Wanting to win and not caring if you lose are two very different things. Pop gave the starters their chance, but to be within 10 with a few minutes to play and not have a single starter on the floor indicates that this wasn't a game Pop wanted to win all that badly. The only advantage to winning would have been all but locking up the No. 1 seed, something the Spurs still have a very good shot at doing. Pop said it in a timeout: he doesn't care about winning or losing as long as the team plays the game right. The Thunder are in the Spurs' players heads, they get away with a lot of physicality and it knocks this team out of its rhythm. OKC depends HEAVILY on being able to force up-tempo play to get KD and other shooters pull-up opportunities in transition. Those come from turnovers, and the Thunder get away with murder in forcing them.
This game was not about wanting to win. Pop doesn't care about the streak, or about beating any one opponent in the regular season. He knows that this is a team the Spurs are likely to have to get through if they're going to return to the Finals, and he trotted out a few different rotations against the Thunder's full strength squad to 1) see how the players maintained composure and ran their sets and 2) to introduce the bench to the kind of maniacal play they'll be up against in the WCF, if both teams get there. More than anything, this is a wakeup call. A little taste of mortality for a team that has run roughshod over everyone else in 2014.

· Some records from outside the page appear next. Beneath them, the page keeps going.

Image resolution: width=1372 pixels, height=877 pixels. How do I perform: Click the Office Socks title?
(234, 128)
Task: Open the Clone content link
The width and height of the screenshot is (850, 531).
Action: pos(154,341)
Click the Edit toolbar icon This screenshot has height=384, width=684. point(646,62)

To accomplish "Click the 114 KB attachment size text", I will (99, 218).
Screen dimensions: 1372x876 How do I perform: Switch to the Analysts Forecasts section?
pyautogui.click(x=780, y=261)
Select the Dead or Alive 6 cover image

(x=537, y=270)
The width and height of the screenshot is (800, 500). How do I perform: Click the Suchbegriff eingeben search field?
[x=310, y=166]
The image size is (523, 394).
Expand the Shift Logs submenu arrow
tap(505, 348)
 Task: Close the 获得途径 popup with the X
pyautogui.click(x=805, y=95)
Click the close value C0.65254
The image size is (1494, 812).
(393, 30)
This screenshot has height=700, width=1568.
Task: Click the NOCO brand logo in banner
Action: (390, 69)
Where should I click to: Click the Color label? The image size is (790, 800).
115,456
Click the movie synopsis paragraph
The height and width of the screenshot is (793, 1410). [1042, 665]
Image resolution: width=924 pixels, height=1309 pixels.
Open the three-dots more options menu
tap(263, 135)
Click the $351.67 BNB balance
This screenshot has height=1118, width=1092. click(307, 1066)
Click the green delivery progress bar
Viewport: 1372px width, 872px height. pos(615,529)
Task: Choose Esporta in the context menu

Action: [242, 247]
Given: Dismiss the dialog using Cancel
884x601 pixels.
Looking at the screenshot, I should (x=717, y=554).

You can talk about how they swept the Spurs this season, or how it appears the Thunder have this team's number. Maybe they do, but Westbrick and his pack of goons can pound their chest over regular season wins all they want. If things go the way they seem to be going, they'll have to win 4 out of 7 against Pop and the Spurs without HCA for the second time in three years, and last night they showed us their entire hand.